▸ **Problem description**: Show every line of the listing that contains the word "section".

#####

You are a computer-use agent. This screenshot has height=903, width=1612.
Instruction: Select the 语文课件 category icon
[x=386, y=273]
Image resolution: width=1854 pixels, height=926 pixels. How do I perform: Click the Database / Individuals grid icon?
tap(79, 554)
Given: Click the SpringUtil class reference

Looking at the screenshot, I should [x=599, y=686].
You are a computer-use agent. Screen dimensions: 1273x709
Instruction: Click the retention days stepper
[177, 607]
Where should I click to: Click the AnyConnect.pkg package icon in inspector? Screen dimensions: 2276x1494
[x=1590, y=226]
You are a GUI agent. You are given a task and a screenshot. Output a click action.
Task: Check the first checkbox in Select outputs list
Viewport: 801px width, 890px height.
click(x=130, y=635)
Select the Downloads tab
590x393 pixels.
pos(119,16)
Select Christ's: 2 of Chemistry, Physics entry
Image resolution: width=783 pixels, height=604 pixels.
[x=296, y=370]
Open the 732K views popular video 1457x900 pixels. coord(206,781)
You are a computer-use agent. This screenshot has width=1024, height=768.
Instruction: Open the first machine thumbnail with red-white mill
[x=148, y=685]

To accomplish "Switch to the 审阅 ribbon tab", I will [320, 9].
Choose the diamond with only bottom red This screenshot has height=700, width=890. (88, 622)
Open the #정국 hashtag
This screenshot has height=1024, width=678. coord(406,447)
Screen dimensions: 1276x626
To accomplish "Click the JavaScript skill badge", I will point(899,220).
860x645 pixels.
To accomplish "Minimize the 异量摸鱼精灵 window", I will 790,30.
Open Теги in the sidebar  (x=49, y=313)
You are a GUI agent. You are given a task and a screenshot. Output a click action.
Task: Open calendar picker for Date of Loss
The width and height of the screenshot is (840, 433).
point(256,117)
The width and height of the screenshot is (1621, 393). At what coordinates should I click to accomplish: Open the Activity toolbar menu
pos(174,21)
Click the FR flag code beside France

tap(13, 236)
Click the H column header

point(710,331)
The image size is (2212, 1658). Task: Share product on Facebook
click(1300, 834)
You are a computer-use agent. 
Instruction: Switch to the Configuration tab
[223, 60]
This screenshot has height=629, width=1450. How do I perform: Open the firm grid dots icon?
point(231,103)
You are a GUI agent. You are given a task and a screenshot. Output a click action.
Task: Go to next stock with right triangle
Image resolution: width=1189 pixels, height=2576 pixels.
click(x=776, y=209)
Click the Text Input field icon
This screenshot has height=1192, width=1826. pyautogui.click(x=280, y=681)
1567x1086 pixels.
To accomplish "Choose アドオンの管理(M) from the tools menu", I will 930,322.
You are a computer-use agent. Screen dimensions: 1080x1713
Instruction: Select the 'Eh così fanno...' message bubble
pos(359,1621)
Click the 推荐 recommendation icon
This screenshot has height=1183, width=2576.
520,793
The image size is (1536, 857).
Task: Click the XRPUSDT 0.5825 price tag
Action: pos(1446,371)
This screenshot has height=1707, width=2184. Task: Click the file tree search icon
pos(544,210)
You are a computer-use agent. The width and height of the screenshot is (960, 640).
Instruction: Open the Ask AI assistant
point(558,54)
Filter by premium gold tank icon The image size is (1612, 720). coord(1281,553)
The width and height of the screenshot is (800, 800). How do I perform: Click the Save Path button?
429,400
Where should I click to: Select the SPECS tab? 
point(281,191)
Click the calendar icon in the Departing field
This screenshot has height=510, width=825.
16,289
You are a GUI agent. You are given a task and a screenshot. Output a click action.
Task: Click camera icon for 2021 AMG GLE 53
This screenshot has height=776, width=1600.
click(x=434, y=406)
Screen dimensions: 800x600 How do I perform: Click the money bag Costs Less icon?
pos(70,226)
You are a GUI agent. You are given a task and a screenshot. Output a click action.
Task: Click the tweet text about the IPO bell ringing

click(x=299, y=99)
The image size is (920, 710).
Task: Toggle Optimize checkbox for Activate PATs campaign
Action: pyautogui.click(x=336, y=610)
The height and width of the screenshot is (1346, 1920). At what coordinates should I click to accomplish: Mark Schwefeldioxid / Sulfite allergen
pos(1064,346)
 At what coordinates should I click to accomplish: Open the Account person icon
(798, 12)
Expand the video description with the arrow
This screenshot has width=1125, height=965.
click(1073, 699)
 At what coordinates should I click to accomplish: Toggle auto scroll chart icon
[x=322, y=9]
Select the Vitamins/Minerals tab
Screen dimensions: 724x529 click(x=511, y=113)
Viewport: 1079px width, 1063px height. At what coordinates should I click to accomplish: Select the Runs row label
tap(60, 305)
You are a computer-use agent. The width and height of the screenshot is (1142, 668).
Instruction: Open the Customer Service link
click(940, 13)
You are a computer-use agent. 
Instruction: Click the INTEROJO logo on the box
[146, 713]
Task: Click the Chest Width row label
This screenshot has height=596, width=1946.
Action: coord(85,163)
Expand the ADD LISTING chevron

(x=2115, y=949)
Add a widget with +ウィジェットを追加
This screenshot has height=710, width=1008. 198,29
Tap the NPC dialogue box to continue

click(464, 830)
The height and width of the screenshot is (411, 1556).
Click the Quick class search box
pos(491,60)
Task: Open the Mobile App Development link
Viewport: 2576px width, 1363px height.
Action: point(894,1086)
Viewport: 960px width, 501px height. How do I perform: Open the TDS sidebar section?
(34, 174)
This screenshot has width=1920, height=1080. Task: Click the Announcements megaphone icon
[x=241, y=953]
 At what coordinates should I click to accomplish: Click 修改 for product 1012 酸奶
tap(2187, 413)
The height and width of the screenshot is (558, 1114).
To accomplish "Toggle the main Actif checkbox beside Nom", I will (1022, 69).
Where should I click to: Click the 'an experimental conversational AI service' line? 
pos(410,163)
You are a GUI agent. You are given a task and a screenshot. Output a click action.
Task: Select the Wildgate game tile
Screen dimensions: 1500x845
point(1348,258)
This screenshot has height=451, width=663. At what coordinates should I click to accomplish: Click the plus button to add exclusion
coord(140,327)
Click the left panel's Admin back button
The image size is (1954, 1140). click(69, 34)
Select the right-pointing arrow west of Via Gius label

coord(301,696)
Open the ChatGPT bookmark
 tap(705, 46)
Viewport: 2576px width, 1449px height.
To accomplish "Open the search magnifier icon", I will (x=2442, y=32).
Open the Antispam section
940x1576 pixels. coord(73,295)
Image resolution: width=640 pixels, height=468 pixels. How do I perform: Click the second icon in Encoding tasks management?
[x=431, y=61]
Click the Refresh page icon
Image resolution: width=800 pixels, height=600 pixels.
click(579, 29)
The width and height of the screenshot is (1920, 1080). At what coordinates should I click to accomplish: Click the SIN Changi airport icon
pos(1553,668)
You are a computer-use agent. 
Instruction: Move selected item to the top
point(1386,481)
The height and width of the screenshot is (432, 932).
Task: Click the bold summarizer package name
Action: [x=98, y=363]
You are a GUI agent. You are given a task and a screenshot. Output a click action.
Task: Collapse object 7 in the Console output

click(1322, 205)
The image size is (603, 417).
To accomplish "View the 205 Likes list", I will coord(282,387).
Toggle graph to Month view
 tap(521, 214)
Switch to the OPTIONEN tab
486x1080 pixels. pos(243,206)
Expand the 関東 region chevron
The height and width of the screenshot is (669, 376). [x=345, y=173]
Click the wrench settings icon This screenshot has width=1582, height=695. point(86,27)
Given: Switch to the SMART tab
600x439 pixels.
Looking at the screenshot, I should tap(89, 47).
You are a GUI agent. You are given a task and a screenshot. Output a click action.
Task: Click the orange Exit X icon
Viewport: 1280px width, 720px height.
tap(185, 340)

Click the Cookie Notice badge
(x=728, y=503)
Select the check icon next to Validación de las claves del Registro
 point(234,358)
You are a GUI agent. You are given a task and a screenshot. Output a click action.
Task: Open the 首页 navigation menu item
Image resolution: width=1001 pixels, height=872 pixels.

#####

▸ **Task answer**:
Viewport: 960px width, 501px height. How do I perform: Open the TDS sidebar section?
Open the Antispam section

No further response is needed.